- [What needs to be done] Leaving every picture out, please return exactly the lines from the top of the material below through the line with "Task: Click the", both included.

- [Data supplied]

_ _ _ _

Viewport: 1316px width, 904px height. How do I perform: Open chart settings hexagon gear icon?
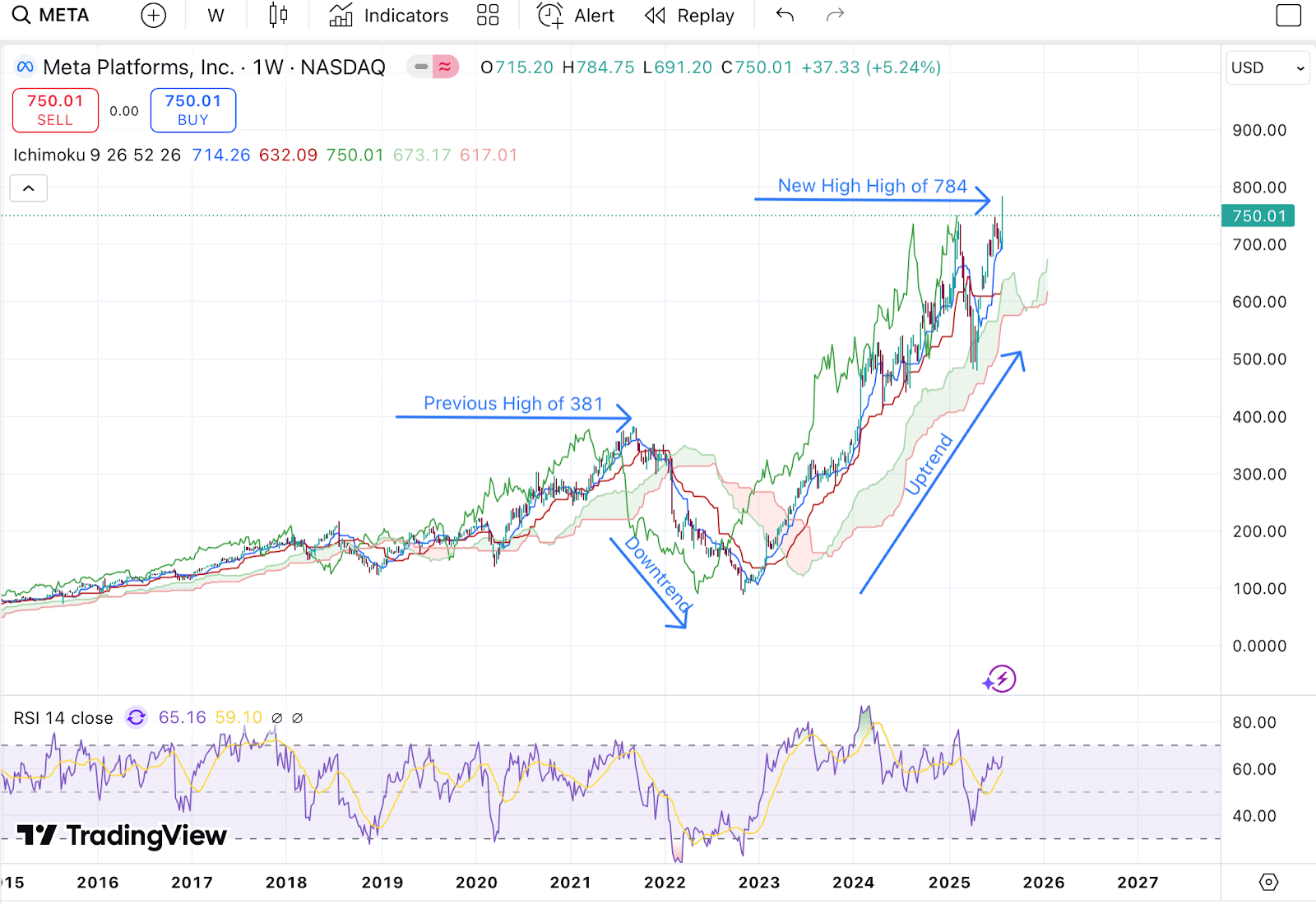click(1268, 882)
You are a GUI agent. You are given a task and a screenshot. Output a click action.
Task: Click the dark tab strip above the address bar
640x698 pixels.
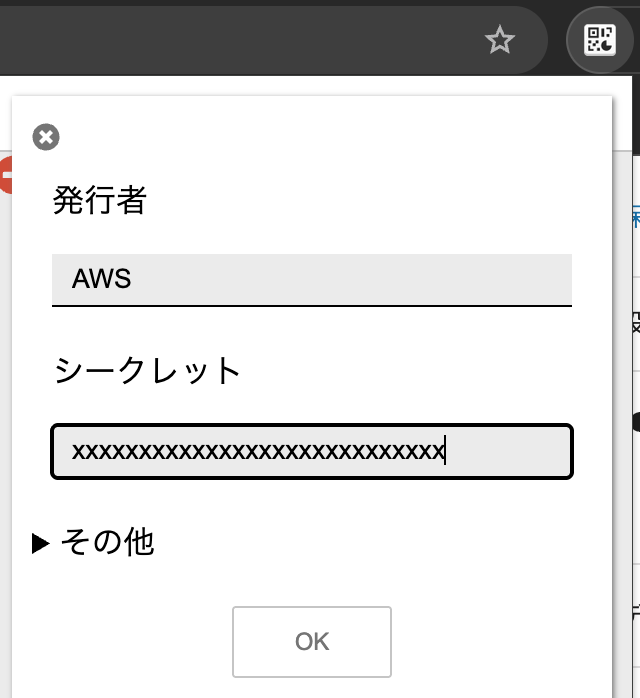tap(300, 4)
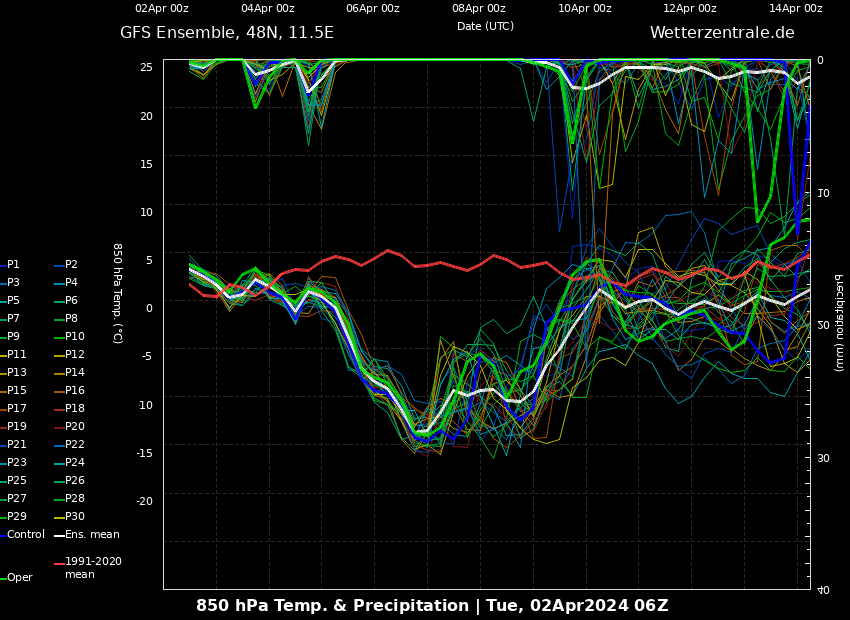Click the 850 hPa Temp. (°C) axis label
The image size is (850, 620).
coord(117,293)
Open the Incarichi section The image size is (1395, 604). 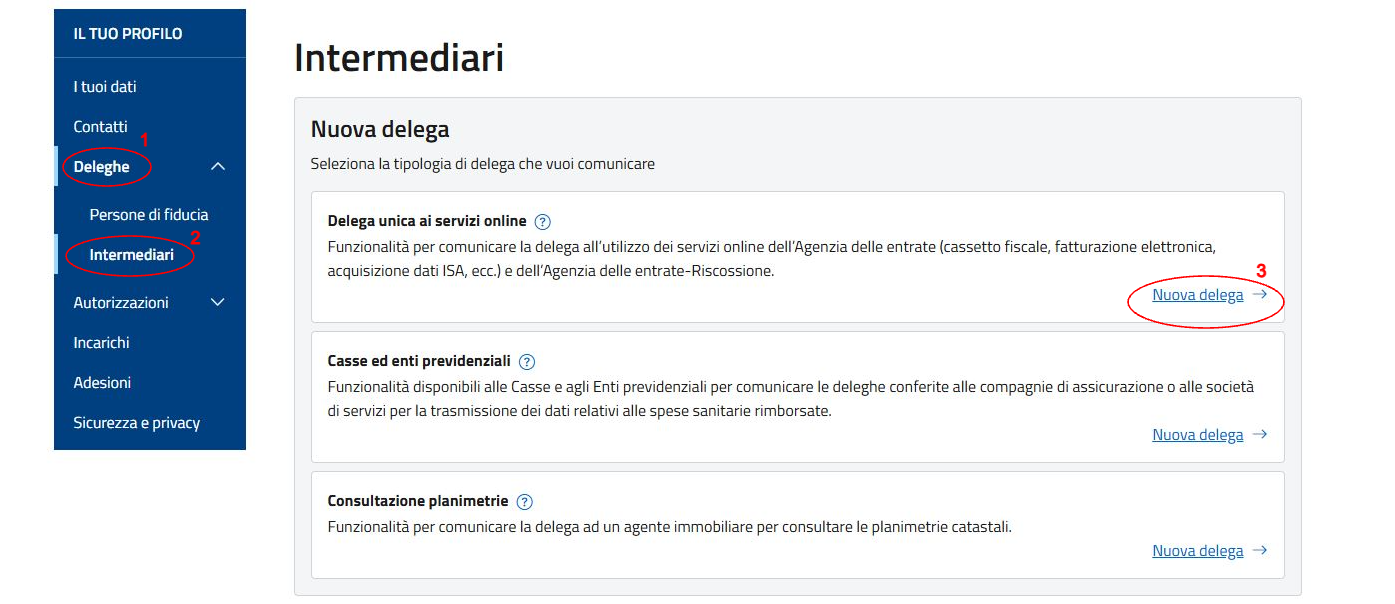(101, 342)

_ _ _ _

- [Answer for this exercise]
Viewport: 1316px width, 904px height. How do I perform: Open chart settings hexagon gear icon?
click(1268, 882)
You are a GUI agent. You are given a task and a screenshot. Output a click action.
Task: Click the dark tab strip above the address bar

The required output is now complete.